Bovenstaande auto's lijken op elkaar, ze dateren ook hetzelfde decennium van de vorige eeuw, alleen de krachtbron is volslagen verschillend. De meeste mensen, die ik de auto's heb laten zien zaten er qua leeftijd volslagen naast. Morgen meer.

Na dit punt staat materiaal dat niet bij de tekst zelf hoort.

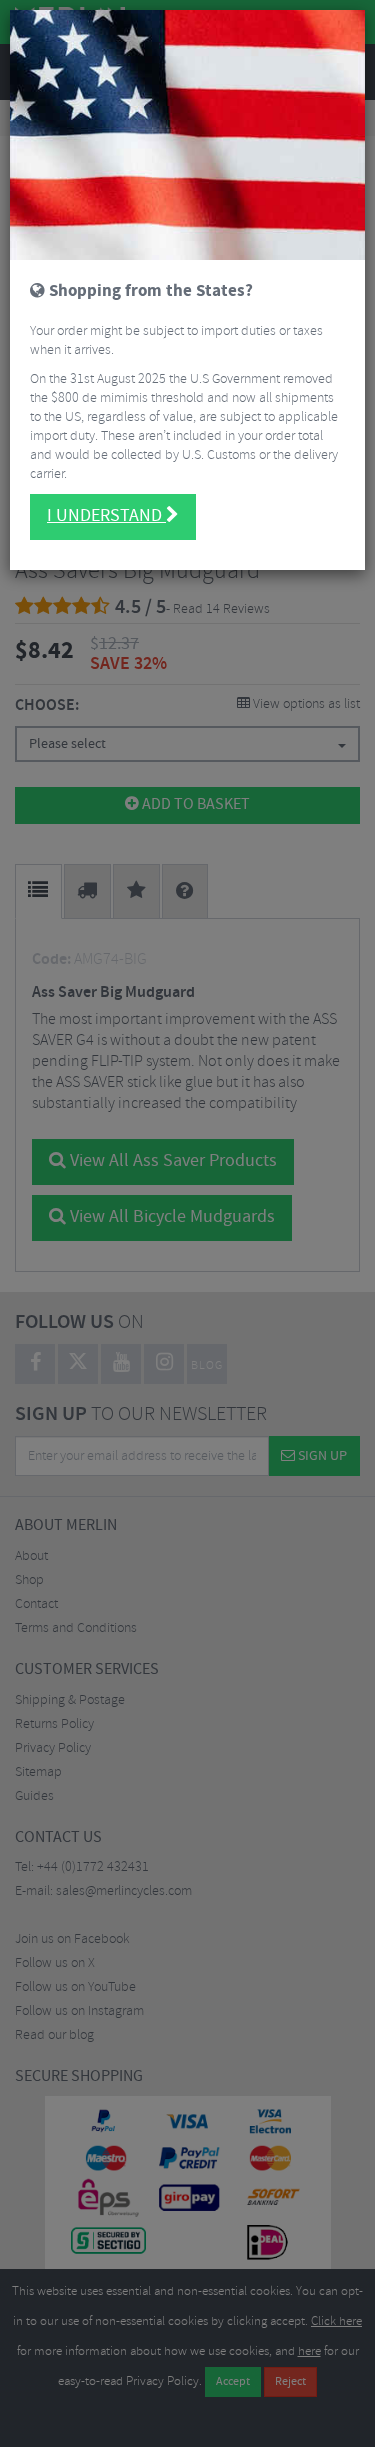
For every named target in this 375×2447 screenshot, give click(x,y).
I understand (106, 516)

Lampet. Het klinkt Frans, maar als ik in mijn woordenboek Frans zoek, kan ik het niet vinden. Wie kent het woord, daterend uit de tijd dat je het met één kraantje met stromend water boven de gootsteen in het huis moest doen, nog? Op de slaapkamer moest je je wassen met behulp van een lampetkan en -kom. Je goot het water van de kan in de kom. waste je en goot vervolgens het water uit de kom in een met een deksel af te sluiten emmer. De laatste keer dat ik me op die manier waste is 57 jaar geleden.

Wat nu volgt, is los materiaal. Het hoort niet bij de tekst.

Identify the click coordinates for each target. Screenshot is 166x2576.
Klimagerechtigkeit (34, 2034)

Uit een van de voortreffelijk reisboeken van Paul Theroux herinner ik me het verhaal over de veel te dikke bewoners van de eilanden in de Stille Oceaan.De oorzaak van hun vette lijven zou hun afhankelijkheid zijn van motorboten, terwijl ze vroeger met spierkracht de golven te lijf gingen. De in 1997 overleden Hawaiiaanse zanger Israel Kamakawiwo'ole (foto links) is een tragisch voorbeeld van zo'n veel te zware man. Zijn versie van "Somewhere over the rainbow" is nog steeds te horen, o.a. in televisiereclames. In het Grootbritse is sinds vrijdag j.l. een competitie onder de titel "Over the Rainbow" aan de gang, wie in een toneelversie van "The Wizzard of Oz" onder regie van Andrew Lloyd Webber de rol van Dorothy mag vervullen. Ook zoekt men een hond die Toto gaat spelen. De heer Ozenfant heeft me laten weten dat hij niet geinteresseerd is. (op de foto rechts cairnterrier Terry als Toto en Judy Garland als Dorothy in "The Wizzard of Oz")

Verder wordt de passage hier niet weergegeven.